(Beginning of DATA SUPPLIED)
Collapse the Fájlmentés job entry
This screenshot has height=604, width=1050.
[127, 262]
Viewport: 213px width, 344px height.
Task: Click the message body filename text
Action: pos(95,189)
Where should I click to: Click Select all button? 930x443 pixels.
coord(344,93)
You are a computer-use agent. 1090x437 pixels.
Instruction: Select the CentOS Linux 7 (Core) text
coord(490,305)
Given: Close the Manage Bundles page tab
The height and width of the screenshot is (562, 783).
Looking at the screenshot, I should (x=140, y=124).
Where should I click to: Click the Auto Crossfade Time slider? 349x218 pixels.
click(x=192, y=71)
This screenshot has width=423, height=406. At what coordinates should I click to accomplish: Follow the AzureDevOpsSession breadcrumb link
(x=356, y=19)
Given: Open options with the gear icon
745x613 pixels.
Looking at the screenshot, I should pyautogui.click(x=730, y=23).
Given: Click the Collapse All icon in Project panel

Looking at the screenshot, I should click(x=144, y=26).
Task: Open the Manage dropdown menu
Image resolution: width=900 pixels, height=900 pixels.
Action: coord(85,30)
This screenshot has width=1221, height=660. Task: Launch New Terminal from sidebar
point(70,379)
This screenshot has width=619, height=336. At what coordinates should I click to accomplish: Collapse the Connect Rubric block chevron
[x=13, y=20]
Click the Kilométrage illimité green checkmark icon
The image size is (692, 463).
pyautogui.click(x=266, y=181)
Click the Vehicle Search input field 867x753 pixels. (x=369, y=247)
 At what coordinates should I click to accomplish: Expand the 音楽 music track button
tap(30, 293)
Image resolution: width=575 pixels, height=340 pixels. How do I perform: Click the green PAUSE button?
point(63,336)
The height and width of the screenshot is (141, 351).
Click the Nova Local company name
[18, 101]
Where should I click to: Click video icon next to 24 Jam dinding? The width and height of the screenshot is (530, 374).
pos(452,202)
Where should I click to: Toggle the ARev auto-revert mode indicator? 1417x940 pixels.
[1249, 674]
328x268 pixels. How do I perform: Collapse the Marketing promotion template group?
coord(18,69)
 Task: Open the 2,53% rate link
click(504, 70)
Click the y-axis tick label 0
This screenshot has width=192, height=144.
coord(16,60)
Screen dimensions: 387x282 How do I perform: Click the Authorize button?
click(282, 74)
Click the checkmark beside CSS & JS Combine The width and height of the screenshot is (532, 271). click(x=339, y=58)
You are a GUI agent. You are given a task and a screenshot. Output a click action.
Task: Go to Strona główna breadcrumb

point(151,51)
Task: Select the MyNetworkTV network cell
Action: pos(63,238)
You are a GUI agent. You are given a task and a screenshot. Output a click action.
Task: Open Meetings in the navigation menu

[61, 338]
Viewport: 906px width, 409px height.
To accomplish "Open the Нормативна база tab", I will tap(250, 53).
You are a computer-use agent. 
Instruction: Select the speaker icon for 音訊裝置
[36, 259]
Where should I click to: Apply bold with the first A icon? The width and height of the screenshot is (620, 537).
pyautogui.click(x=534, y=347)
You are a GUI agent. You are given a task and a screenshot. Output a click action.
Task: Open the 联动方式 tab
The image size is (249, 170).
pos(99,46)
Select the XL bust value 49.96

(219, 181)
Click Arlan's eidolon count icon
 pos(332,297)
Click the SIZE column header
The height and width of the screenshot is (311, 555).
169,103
(End of DATA SUPPLIED)
> **PROBLEM TO SOLVE**
Each line above is to be reproduced exactly. Leave none out.

> **ANSWER BOX**
Collapse the Fájlmentés job entry
This screenshot has height=604, width=1050.
[127, 262]
Viewport: 213px width, 344px height.
Task: Click the message body filename text
Action: pos(95,189)
Where should I click to: Click Select all button? 930x443 pixels.
coord(344,93)
You are a computer-use agent. 1090x437 pixels.
Instruction: Select the CentOS Linux 7 (Core) text
coord(490,305)
Given: Close the Manage Bundles page tab
The height and width of the screenshot is (562, 783).
Looking at the screenshot, I should (x=140, y=124).
Where should I click to: Click the Auto Crossfade Time slider? 349x218 pixels.
click(x=192, y=71)
This screenshot has width=423, height=406. At what coordinates should I click to accomplish: Follow the AzureDevOpsSession breadcrumb link
(x=356, y=19)
Given: Open options with the gear icon
745x613 pixels.
Looking at the screenshot, I should pyautogui.click(x=730, y=23).
Given: Click the Collapse All icon in Project panel

Looking at the screenshot, I should click(x=144, y=26).
Task: Open the Manage dropdown menu
Image resolution: width=900 pixels, height=900 pixels.
Action: coord(85,30)
This screenshot has width=1221, height=660. Task: Launch New Terminal from sidebar
point(70,379)
This screenshot has width=619, height=336. At what coordinates should I click to accomplish: Collapse the Connect Rubric block chevron
[x=13, y=20]
Click the Kilométrage illimité green checkmark icon
The image size is (692, 463).
pyautogui.click(x=266, y=181)
Click the Vehicle Search input field 867x753 pixels. (x=369, y=247)
 At what coordinates should I click to accomplish: Expand the 音楽 music track button
tap(30, 293)
Image resolution: width=575 pixels, height=340 pixels. How do I perform: Click the green PAUSE button?
point(63,336)
The height and width of the screenshot is (141, 351).
Click the Nova Local company name
[18, 101]
Where should I click to: Click video icon next to 24 Jam dinding? The width and height of the screenshot is (530, 374).
pos(452,202)
Where should I click to: Toggle the ARev auto-revert mode indicator? 1417x940 pixels.
[1249, 674]
328x268 pixels. How do I perform: Collapse the Marketing promotion template group?
coord(18,69)
 Task: Open the 2,53% rate link
click(504, 70)
Click the y-axis tick label 0
This screenshot has width=192, height=144.
coord(16,60)
Screen dimensions: 387x282 How do I perform: Click the Authorize button?
click(282, 74)
Click the checkmark beside CSS & JS Combine The width and height of the screenshot is (532, 271). click(x=339, y=58)
You are a GUI agent. You are given a task and a screenshot. Output a click action.
Task: Go to Strona główna breadcrumb

point(151,51)
Task: Select the MyNetworkTV network cell
Action: pos(63,238)
You are a GUI agent. You are given a task and a screenshot. Output a click action.
Task: Open Meetings in the navigation menu

[61, 338]
Viewport: 906px width, 409px height.
To accomplish "Open the Нормативна база tab", I will tap(250, 53).
You are a computer-use agent. 
Instruction: Select the speaker icon for 音訊裝置
[36, 259]
Where should I click to: Apply bold with the first A icon? The width and height of the screenshot is (620, 537).
pyautogui.click(x=534, y=347)
You are a GUI agent. You are given a task and a screenshot. Output a click action.
Task: Open the 联动方式 tab
The image size is (249, 170).
pos(99,46)
Select the XL bust value 49.96

(219, 181)
Click Arlan's eidolon count icon
 pos(332,297)
Click the SIZE column header
The height and width of the screenshot is (311, 555).
169,103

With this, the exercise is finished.